Structure From Motion | John Lambert

Table of Contents:

A Basic SfM Pipeline
Cost Functions
Bundle Adjustment
Triangulation

Epipolar Geometry

1993 Luong non-linear least squares

A Basic Structure-from-Motion (SFM) Pipeline

As described in [1], there are generally four steps to the algorithm:

(1) Find interest points in each image
(2) Find candidate correspondences (match descriptors for each interest point)
(3) Perform geometric verification of correspondences (RANSAC + fundamental matrix)
(4) Solve for 3D points and camera that minimize reprojection error.

Cost Functions/Error Modelling

The choice of cost function quantifies the total prediction error of the model. It measures how well the model fits the observations and background knowledge.

Reprojection Error for a Single Keypoint in Two Images

Imagine we have matched two keypoints, \(x_1,x_2\) in two different images \(I_1,I_2\) via a SIFT-like feature matching pipeline. We are viewing the projection of the same 3D point \(\mathbf{X}\) in both images. We now wish to identify the coordinates describing the location of \(\mathbf{X}\).

If image \(I_1\) was captured with projection matrix \(M_1\), and image \(I_2\) was captured with projection matrix \(M_2\), we can enforce that the 3D point \(\mathbf{X}\) is projected into the image into the right location in both images. This is called triangulation.

If the camera calibration determining \(M_1,M_2\) are known, then the optimization problem for a single matched keypoint in two images becomes:

\[\min_{\mathbf{X}} f(\mathbf{X}) = \| x_1 - Proj(\mathbf{X},M_1)\|^2 + \| x_2 - Proj(\mathbf{X},M_2)\|^2\]

Reprojection Error for Many Keypoints in Many Cameras

Imagine now that we have \(m\) different cameras, and each camera has a known projection matrix \(\{M_i\}_{i=1}^m\). Suppose we match \(n\) different keypoints across the images, denoted \(\{\mathbf{X}_j\}_{j=1}^n\).

The optimization problem becomes:

\[\min_{\mathbf{X}_1,\mathbf{X}_2, \dots} \sum\limits_{i=1}^m \sum\limits_{j=1}^n \| x_{ij} - Proj(\mathbf{X_j},M_i)\|^2\]

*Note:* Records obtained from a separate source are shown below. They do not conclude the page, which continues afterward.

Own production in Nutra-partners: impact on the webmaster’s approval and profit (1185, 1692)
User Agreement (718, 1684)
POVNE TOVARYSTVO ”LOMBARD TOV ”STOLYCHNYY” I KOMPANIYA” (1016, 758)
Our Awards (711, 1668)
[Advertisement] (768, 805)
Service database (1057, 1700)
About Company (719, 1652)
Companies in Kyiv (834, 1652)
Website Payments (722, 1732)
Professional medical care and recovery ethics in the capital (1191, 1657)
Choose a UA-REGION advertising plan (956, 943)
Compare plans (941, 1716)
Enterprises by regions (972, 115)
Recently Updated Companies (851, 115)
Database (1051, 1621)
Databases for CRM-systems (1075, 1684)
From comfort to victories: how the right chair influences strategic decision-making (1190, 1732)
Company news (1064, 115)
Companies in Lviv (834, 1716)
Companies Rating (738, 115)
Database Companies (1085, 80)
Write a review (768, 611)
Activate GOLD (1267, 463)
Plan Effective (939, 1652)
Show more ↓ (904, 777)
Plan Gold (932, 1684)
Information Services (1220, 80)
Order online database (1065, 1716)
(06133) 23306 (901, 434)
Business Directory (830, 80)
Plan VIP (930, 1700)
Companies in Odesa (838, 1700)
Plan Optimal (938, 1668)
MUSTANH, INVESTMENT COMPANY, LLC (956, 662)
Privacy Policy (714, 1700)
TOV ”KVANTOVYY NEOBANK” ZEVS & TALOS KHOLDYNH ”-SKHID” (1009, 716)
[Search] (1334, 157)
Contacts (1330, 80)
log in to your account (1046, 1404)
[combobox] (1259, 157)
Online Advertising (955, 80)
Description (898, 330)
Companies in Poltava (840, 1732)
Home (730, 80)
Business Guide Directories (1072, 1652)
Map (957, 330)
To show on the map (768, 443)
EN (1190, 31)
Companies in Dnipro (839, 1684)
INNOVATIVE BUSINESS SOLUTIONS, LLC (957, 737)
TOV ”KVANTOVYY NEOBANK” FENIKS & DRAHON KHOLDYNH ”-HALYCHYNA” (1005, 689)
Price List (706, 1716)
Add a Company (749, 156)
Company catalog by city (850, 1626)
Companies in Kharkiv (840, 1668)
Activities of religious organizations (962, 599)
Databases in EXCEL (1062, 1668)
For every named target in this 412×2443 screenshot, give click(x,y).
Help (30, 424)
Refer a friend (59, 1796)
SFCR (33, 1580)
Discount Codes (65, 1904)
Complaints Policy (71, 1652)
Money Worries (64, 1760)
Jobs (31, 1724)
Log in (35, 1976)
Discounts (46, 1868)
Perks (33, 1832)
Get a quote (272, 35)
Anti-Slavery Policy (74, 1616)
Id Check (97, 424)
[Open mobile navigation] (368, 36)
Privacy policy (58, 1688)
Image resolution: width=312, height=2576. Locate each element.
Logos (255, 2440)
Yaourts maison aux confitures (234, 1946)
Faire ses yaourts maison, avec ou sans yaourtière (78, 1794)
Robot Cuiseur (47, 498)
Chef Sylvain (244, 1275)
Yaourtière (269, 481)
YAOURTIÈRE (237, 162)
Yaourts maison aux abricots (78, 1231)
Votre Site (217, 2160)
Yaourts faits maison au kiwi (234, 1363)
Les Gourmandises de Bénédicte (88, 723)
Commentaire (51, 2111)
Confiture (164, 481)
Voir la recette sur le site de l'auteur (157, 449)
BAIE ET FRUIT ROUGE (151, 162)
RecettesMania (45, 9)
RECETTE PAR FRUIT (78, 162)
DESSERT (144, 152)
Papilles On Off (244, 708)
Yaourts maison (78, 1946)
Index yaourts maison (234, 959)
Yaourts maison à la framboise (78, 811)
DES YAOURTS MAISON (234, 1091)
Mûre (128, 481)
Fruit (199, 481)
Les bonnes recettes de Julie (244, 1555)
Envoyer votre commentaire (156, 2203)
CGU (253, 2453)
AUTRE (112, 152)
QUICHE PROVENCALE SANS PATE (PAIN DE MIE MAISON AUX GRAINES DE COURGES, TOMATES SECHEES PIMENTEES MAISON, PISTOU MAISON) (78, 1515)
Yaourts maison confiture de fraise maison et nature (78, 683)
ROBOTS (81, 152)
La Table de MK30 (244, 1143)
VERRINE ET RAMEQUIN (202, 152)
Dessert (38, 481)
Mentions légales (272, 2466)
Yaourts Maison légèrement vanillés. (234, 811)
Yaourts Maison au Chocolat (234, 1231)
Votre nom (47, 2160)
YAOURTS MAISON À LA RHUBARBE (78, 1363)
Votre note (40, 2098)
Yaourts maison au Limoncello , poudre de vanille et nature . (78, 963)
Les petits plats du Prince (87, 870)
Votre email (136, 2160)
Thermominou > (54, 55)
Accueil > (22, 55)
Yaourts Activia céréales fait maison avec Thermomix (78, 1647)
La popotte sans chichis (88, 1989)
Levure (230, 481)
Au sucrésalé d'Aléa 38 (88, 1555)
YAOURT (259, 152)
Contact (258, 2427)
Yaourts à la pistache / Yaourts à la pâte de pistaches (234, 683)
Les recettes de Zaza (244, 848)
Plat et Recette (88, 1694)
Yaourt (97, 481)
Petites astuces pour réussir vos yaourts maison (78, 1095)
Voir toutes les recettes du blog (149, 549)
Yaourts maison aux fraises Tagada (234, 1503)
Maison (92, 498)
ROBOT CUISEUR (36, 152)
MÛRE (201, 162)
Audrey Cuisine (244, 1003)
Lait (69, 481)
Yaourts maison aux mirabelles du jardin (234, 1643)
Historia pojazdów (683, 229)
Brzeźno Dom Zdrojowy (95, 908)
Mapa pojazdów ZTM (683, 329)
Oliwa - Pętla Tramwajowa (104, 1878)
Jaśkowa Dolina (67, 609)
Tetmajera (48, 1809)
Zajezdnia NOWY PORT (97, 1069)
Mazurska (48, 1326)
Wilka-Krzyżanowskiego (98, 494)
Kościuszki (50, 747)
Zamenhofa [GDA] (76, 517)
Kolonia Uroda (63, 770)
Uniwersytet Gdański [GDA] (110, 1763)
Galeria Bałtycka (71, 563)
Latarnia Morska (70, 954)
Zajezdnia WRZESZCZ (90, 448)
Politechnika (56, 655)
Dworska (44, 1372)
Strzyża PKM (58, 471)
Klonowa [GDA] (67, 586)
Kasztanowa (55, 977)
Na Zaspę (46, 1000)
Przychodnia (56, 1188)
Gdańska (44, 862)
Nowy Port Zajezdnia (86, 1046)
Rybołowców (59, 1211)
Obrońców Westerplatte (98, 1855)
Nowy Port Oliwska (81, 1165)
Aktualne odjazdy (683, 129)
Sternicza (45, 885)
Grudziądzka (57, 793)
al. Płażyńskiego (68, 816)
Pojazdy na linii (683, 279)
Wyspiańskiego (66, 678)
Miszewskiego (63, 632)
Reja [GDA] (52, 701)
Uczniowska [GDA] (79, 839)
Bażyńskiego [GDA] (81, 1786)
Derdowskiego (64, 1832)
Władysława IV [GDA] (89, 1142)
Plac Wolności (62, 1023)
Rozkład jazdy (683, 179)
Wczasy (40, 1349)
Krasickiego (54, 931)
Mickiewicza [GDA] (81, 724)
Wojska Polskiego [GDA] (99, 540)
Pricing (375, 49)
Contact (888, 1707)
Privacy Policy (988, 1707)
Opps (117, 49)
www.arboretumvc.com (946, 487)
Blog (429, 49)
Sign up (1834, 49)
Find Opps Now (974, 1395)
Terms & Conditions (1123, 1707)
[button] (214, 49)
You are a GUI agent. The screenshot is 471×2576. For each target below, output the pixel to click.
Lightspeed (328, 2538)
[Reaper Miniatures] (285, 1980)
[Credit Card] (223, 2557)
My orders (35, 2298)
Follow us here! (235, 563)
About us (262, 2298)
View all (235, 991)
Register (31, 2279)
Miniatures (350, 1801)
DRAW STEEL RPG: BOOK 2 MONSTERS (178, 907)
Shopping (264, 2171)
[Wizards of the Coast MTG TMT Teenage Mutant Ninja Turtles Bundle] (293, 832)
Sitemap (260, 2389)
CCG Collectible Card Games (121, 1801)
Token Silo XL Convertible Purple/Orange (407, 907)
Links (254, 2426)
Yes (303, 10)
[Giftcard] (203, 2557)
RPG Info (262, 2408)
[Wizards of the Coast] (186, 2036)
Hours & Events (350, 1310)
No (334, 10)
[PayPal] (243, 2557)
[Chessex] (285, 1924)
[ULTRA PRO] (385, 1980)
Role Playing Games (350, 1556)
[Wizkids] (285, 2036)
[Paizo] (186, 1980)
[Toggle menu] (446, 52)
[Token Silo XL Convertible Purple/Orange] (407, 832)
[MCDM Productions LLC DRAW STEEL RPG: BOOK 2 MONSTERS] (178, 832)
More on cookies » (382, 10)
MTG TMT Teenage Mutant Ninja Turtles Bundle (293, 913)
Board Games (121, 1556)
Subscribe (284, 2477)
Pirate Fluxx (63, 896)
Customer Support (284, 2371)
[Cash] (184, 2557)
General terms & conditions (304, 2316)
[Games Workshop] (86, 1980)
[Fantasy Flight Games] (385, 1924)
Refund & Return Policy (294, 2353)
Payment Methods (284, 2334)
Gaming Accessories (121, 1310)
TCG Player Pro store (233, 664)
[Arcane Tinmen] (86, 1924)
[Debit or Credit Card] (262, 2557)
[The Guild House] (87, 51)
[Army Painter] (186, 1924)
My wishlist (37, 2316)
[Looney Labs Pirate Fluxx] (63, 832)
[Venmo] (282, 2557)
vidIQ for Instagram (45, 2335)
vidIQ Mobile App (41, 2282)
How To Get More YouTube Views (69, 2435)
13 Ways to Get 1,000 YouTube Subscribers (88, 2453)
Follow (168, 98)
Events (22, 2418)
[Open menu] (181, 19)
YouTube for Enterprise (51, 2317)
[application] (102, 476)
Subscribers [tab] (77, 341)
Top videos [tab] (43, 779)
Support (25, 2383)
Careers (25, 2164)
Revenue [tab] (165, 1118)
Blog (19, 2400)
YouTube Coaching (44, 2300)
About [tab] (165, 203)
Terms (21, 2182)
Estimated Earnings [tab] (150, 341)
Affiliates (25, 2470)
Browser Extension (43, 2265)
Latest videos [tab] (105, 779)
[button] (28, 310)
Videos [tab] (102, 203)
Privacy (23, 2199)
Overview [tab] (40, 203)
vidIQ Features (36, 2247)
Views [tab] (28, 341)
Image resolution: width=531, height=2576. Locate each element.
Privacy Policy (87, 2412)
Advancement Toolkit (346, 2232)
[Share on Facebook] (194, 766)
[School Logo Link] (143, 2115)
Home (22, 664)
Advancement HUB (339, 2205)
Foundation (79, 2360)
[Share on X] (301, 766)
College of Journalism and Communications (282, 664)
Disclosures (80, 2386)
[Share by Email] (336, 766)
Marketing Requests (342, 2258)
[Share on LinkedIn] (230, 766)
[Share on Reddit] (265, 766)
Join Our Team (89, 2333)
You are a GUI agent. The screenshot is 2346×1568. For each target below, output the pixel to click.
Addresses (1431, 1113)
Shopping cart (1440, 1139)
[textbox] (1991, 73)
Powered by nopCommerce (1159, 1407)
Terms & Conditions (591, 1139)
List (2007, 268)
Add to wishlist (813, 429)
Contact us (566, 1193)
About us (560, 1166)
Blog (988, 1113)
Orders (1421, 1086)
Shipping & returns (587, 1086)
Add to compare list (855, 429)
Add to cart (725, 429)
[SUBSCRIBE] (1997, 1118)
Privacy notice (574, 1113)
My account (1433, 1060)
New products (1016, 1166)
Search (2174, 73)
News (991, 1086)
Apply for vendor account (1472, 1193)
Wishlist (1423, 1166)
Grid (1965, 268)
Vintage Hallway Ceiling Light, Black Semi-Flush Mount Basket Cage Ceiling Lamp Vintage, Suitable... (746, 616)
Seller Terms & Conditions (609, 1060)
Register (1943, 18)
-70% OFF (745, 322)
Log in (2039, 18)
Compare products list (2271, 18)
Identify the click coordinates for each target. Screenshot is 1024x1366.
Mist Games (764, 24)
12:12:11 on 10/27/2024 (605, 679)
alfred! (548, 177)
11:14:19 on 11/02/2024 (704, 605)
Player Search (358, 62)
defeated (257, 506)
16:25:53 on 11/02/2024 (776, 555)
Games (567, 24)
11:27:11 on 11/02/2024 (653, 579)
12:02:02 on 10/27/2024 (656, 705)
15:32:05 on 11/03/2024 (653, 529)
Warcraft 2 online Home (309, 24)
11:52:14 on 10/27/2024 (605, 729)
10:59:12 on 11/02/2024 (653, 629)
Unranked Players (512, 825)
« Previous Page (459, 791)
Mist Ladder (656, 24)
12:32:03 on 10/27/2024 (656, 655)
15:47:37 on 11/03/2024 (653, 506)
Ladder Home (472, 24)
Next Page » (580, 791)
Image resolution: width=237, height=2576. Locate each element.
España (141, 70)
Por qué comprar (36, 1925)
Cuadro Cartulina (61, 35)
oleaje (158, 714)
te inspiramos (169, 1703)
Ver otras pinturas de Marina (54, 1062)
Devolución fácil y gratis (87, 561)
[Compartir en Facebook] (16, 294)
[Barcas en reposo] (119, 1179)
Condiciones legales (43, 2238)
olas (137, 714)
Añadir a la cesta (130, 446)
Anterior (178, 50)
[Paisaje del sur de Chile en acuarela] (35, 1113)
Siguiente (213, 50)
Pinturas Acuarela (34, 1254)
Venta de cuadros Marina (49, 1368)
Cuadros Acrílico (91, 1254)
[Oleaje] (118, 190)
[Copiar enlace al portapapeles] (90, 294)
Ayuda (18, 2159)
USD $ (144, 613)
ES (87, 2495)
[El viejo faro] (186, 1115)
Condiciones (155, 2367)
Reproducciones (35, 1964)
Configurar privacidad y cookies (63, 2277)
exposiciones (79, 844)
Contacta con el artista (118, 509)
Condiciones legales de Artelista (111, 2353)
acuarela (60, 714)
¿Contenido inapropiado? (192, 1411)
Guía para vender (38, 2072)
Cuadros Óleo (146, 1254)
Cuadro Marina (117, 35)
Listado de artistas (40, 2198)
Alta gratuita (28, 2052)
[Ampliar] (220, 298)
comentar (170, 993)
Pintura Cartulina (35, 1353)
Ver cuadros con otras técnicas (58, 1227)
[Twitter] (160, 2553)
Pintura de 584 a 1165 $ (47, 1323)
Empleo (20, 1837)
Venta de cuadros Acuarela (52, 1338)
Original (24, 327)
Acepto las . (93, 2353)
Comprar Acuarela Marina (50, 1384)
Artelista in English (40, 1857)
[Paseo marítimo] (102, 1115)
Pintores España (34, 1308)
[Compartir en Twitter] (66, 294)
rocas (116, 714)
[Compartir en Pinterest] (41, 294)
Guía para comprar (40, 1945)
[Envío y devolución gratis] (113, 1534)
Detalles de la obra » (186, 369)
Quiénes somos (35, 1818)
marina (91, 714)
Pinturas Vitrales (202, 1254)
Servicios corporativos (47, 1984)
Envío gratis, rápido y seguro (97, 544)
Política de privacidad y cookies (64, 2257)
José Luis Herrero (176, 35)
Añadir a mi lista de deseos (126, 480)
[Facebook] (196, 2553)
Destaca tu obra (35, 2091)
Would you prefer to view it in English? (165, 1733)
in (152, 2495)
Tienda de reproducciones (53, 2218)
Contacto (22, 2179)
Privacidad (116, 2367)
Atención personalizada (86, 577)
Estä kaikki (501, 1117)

In this case \(x_{ij}\) is the observed location of the \(j\)‘th keypoint into the \(i\)‘th image, as discovered by a keypoint detector in the SIFT-like pipeline. We penalize solutions for \(\mathbf{X}_1,\mathbf{X}_2,\dots\) in which \(x_{ij}\) is not very close to \(Proj(\mathbf{X_j},M_i)\).

Bundle Adjustment

Imagine now that we are working with arbitrary images for which we have no calibration information. Thus, the projection matrices \(\{M_i\}_{i=1}^m\) are unknown.

Bundle adjustment is the process of minimizing reprojection error over (1) multiple 3D points and (2) multiple cameras. Triggs et al. define it as “the problem of refining a visual reconstruction to produce jointly optimal structure and viewing parameter estimates” [2]. The optimization problem changes only by adding new, additional variables for which we solve.

\[\min_{\mathbf{X}_1,\mathbf{X}_2, \dots, M_1,M_2,\dots} \sum\limits_{i=1}^m \sum\limits_{j=1}^n \| x_{ij} - Proj(\mathbf{X_j},M_i)\|^2\]

According to [2], the name “Bundle Adjustment” refers to bundles of light rays leaving each 3D point and converging on each camera center, “which are ‘adjusted’ optimally with respect to both feature and camera positions”.

Gauss-Newton

Gauss-Newton is generally preferred to Second Order methods like Newton’s Method for a simple reason: deriving and implementing calculations of the second derivatives of the projection model \(Proj(X_j,M_i)\) is difficult and error-prone [2].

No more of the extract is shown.